Here are some of them:
General Evaporation Rate Formula From Asphalt
$$E =\frac {0.284 v^{0.78} M^{0.667}AP}{82.05T}$$ Where:
- $E$ is Evaporation in pounds per minute
- $v$ is the average windspeed
- $M$ is the molecular weight in g/mol
- $A$ is the surface area in feet squared
- $P$ is the vapor pressure in mmHg
- $T$ is the temperature in Kelvin
Evaporation Rate from Berm
$$E =\frac {0.284 \cdot \text{MW}^{0.667}(\text{Average windspeed})^{0.78}(\text{Surface Area})(\text{vapor pressure})}{82.05 \cdot \text{temperature in K}}$$
Surface Area Equations:
Scenario 1:
$l$ = Length of the liquid spilled
$w$ = Width of liquid spilled
$l \cdot w = A$
$A - (\pi \cdot (\frac {\text{Diameter of tank in berm}}{2})^2 \cdot (\text{How many tanks in berm}))$
Scenario 2: If we have 3 tanks in the berm
$l$ = Length of the liquid spilled
$w$ = Width of liquid spilled
$l \cdot w = A$
$A - (\pi \cdot ((\frac {\text{Diameter of tank in berm}}{2})^2)) \cdot (\text{Number of tanks of that diameter in berm}))-\pi (\frac{(\text{Diameter of tank in berm})}{2})^2 \cdot (\text{Number of tanks of that diameter in berm}))- \pi(\frac{(\text{Diameter of tank in berm})}{2})^2 \cdot (\text{Number of tanks of that diameter in berm}))$
I don't trust the formulas given, because they were given by another student assigned to this task. These formulas are not found in any workbook, website, etc. I am always skeptical about using other people's work without documentation making sure they have proof to backup their claims that this stuff will work.
I am asking precisely this: are these formulas suitable to use as an approximation for evaporation? If not, what would be a better formula?

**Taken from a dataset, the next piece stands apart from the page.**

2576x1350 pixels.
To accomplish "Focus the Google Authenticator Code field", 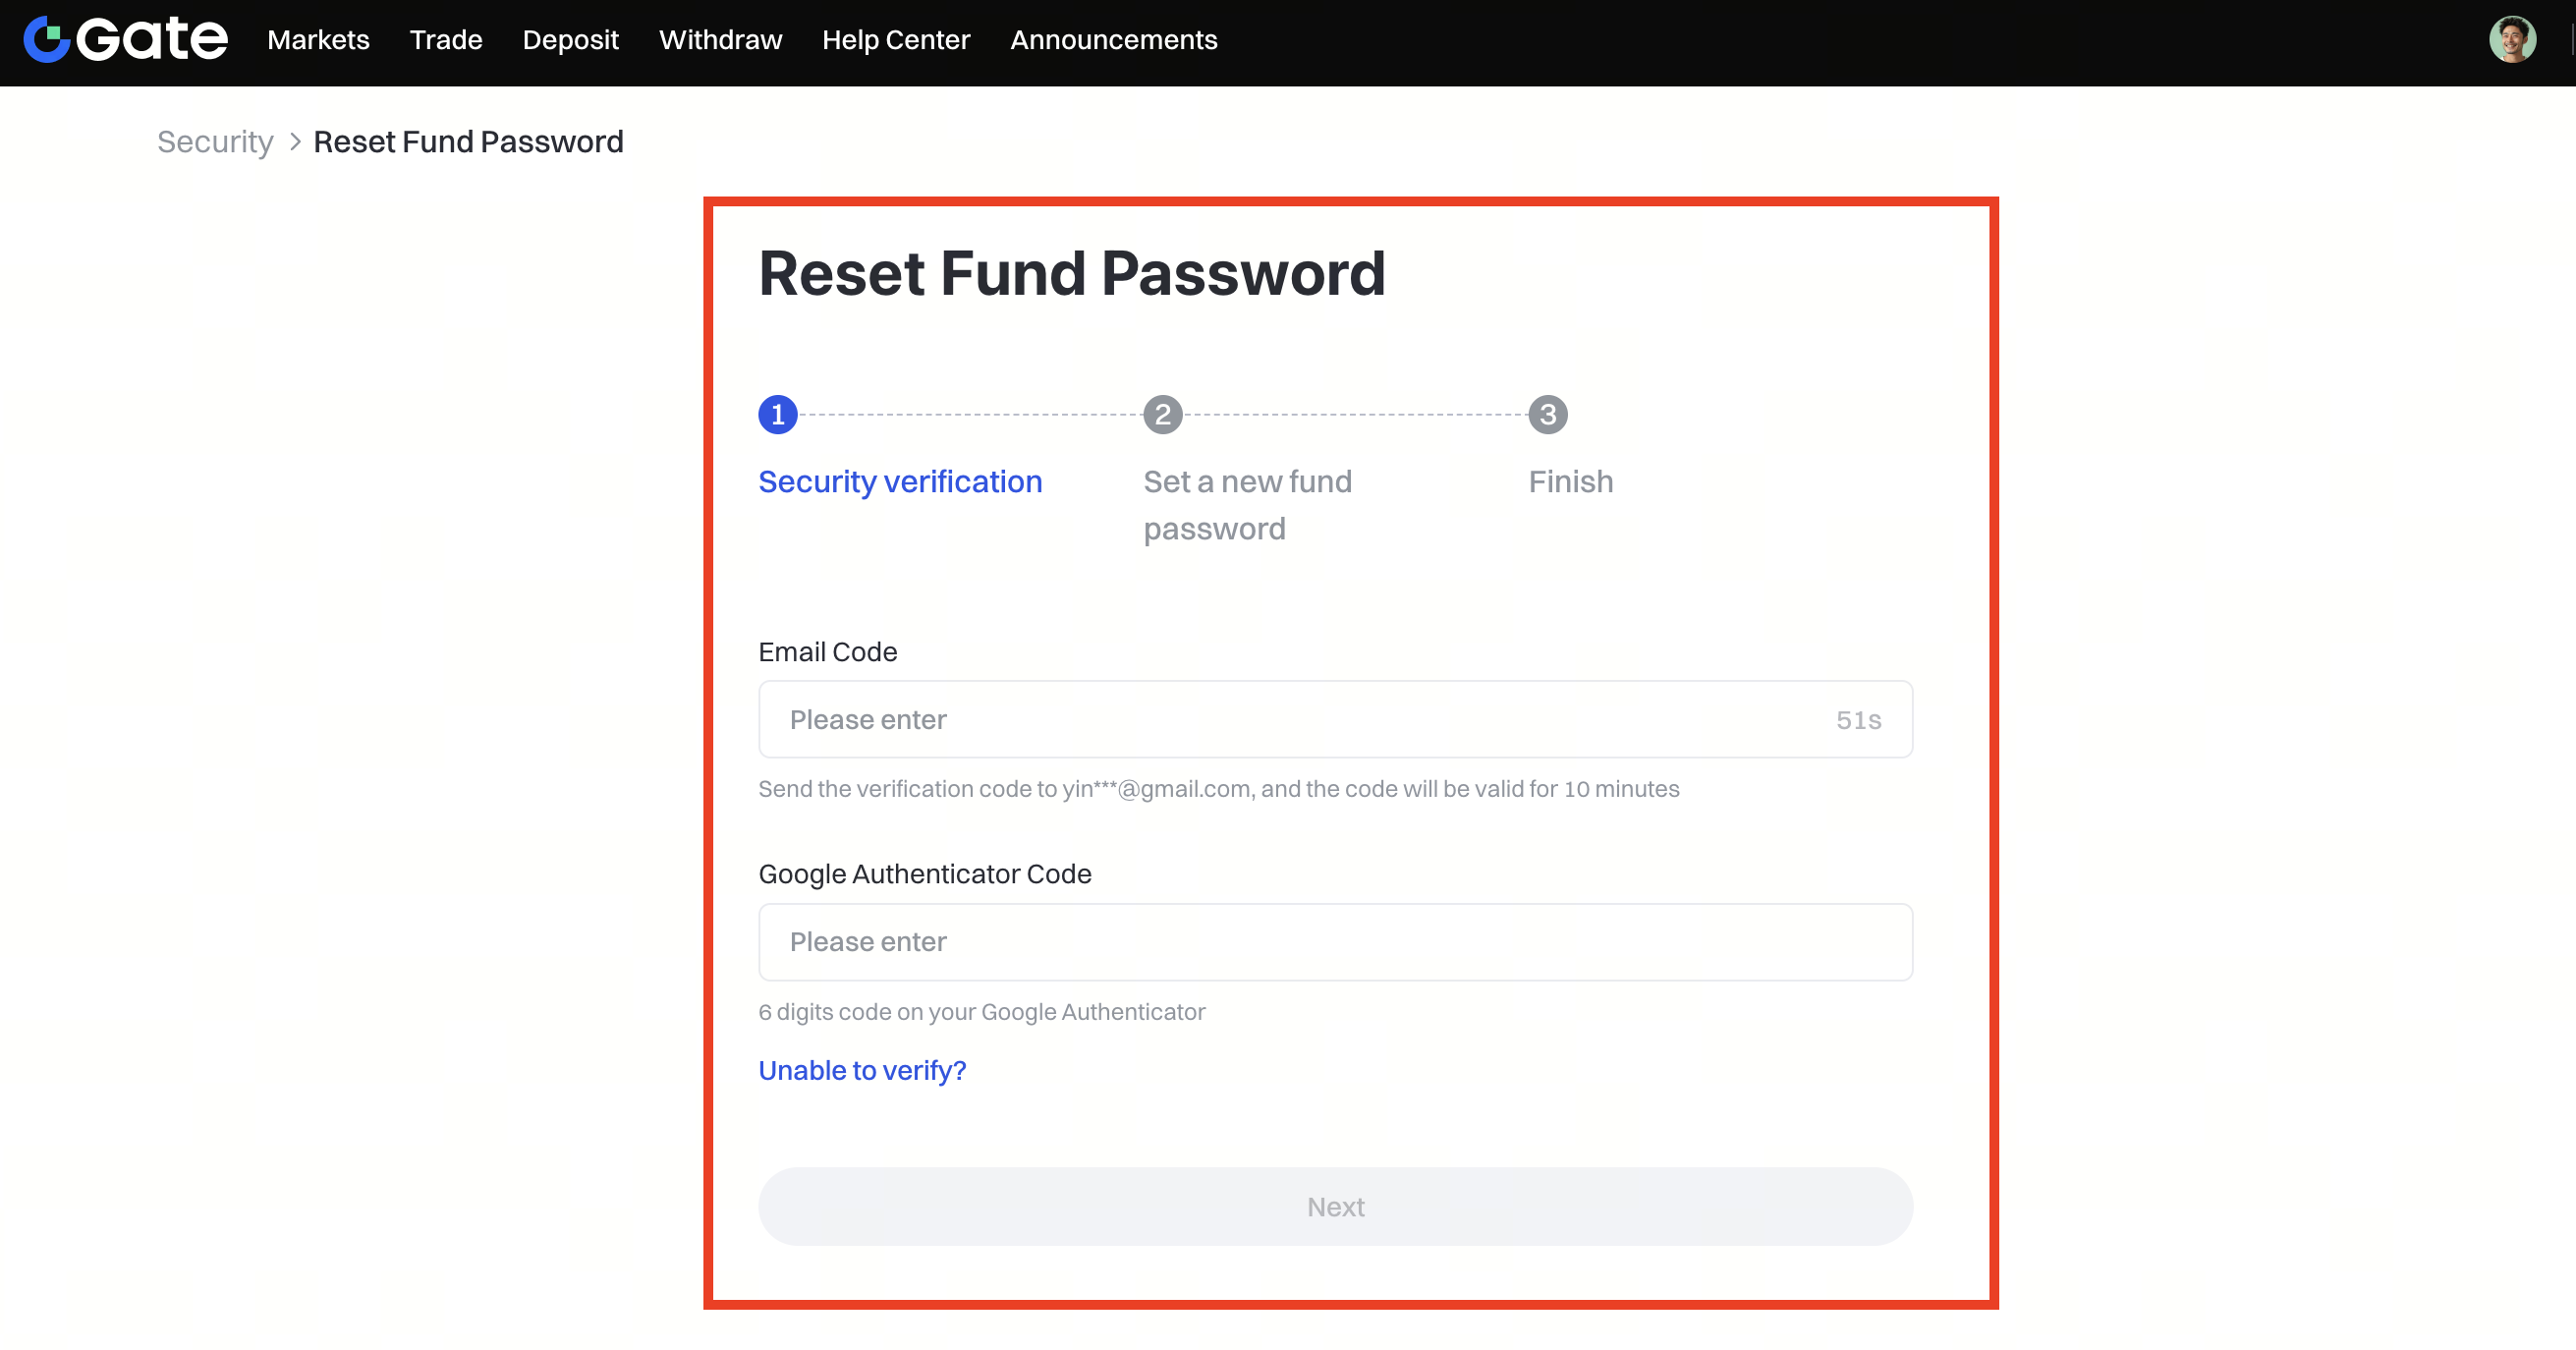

I am not an engineer, I am a computer science/mathematics major. This project has nothing to do with school though. It is a work project.
Research
The closest thing I can find to an equation I can use is from here, but I am unable to decipher the characteristics it is asking since it is extremely technical in that field. I'm willing to do some research but I still have yet to find an acceptable formula/equation I can implement in this program. Another example is here where equation #7 is the formula it says to use for spills but I have no idea how it works.